◆ **What you are asked to do**
Rewrite the listing below in full, requests included, multiplying every coordinate in the answers by 2.45 and rounding to whole numbers, with halves rounded up. Keep the numbers in the requests unchanged, and leave out the pictures.

◆ **Provided records**

* start *

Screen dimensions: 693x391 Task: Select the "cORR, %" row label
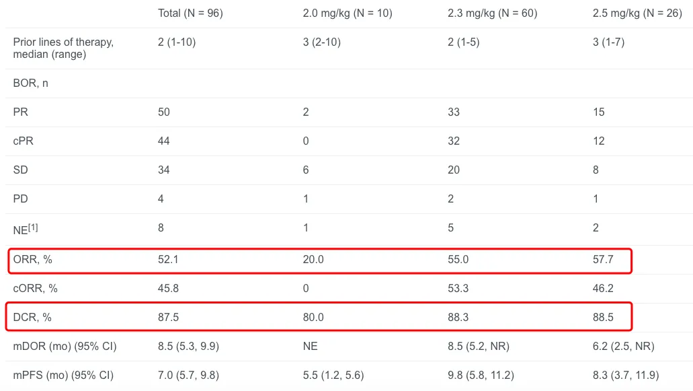tap(35, 288)
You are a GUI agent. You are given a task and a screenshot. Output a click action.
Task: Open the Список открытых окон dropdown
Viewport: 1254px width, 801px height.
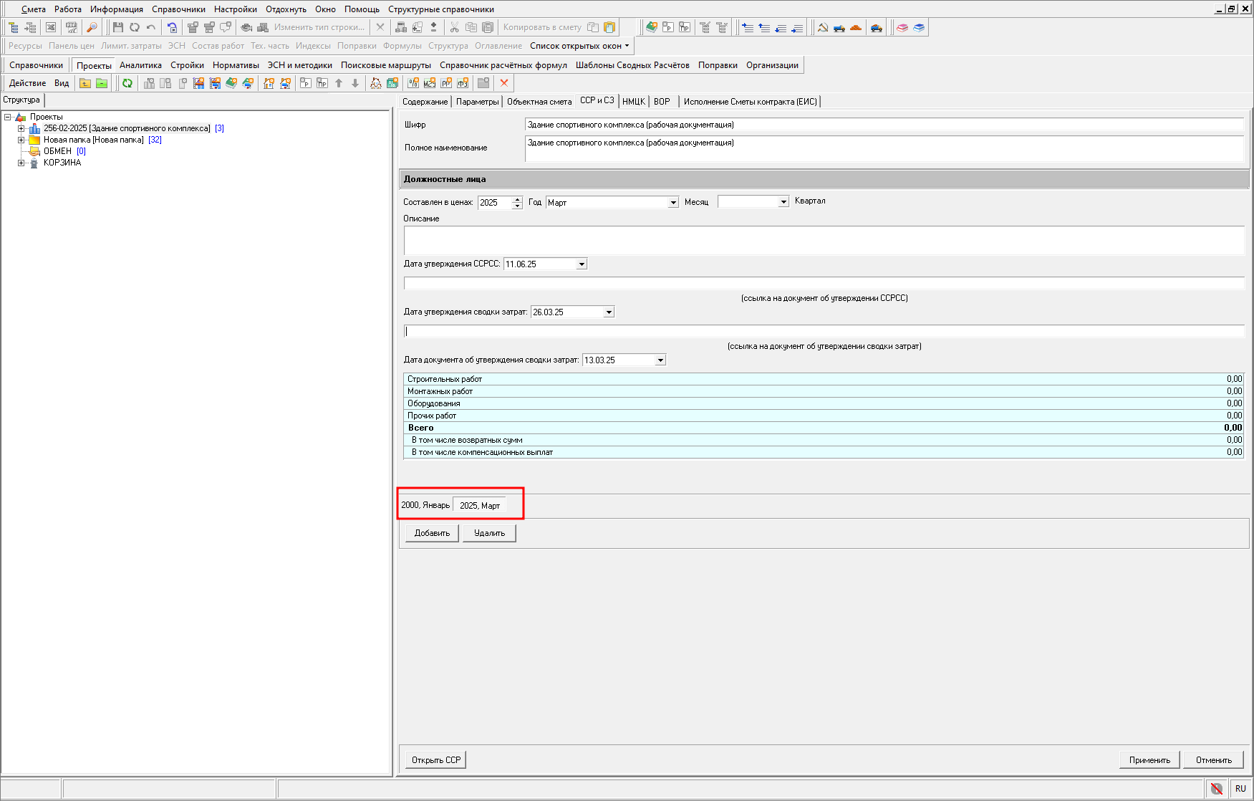(579, 46)
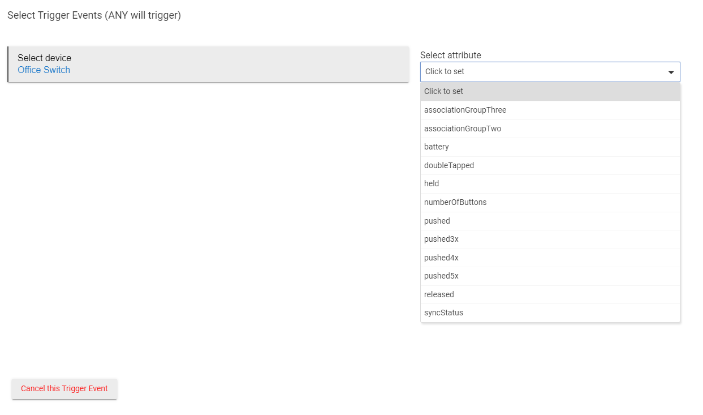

* end *

◆ **Output of the exercise**
Screen dimensions: 693x391 Task: Select the "cORR, %" row label
tap(86, 706)
You are a GUI agent. You are given a task and a screenshot. Output a click action.
Task: Open the Список открытых окон dropdown
Viewport: 1254px width, 801px height.
(1419, 113)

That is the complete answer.